Four hundred and eighty-one blood smears (187 from horses and 294 from
donkeys) and 91 blood spots on filter papers (36 horses and 55 donkeys) were
collected from apparently healthy animals in seven localities (Nyala, El-Dein,
Abu-Matariq, Kass, Kateila, Rehaid Albirdi and Tulus) during the period from
March 2009 to March 2010 and examined using parasitological and molecular
techniques, respectively. Blood smears examination revealed that, Babesia caballi
piroplasms were only seen in a donkey at Nyala locality. Theileria equi piroplasms
were seen in four (2.14%) and six (2.04%) horse and donkey samples,
respectively. T. equi was found to be prevalent in Nyala (4.11%) and Kateila
(2.27%) but no piroplasms were seen in smears collected from animals in other
localities. Using PCR, B. caballi DNA was detected in 12 horse samples (33.3%).

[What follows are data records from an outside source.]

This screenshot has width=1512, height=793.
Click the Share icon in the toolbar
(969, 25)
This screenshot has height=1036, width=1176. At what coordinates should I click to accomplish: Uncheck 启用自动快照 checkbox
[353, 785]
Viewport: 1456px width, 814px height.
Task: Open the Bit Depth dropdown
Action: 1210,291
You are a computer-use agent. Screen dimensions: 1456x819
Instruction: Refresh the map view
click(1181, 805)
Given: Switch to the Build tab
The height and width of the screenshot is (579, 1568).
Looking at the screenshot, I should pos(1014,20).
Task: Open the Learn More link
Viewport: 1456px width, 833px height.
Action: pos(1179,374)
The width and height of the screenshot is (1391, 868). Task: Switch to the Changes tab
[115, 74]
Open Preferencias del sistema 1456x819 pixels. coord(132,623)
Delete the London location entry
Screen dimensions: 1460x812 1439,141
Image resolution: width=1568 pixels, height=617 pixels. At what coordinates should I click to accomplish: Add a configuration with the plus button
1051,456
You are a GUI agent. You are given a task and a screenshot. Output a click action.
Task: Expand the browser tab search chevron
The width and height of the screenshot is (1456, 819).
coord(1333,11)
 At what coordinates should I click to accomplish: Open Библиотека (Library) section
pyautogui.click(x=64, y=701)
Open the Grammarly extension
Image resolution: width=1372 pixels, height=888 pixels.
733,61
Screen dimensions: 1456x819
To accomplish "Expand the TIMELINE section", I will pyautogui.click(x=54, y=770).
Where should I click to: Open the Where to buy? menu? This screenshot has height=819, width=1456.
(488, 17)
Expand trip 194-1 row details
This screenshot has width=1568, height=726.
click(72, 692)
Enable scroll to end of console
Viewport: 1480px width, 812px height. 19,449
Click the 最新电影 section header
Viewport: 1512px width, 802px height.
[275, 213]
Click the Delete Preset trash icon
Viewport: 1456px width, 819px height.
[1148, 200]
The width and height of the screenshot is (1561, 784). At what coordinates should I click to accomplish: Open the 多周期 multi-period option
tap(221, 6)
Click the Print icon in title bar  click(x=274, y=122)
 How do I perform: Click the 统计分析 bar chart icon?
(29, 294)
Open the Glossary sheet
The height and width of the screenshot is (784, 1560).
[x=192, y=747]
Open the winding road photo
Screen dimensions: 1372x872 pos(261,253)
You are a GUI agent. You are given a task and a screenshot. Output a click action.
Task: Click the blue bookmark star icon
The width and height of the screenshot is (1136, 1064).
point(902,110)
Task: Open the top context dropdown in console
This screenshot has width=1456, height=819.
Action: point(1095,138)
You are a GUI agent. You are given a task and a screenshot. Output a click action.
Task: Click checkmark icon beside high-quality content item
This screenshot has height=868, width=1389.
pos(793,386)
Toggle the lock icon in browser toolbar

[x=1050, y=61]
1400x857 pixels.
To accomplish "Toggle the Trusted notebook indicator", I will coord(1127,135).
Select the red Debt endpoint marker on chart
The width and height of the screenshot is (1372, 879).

While, T. equi DNA was detected in five horses (3.9%) and 13 donkeys (23.6%).
The prevalence of B. caballi was 38.1% in El-Dein, 25% in Nyala and 33.3% in
Kass. While the prevalence of T. equi was 31.82% in Nyala, 20.83% in Abu-
Matariq, 20.83% in Kass and 4.76% in El-Dein. In horses the prevalence was
33.3% in Nyala and 4.8% in El-Dein. In donkeys it was 20.8% in Abu-Matariq,
23.8% in Kass and 30%in Nyala. The study concluded that, equine
piroplasmosis is prevalent in South Darfur, and T.equi is more likely to be
diagnosed microscopically than B. caballi. By molecular technique, B. caballi was
more common than T. equi in horses and was not detected in donkeys.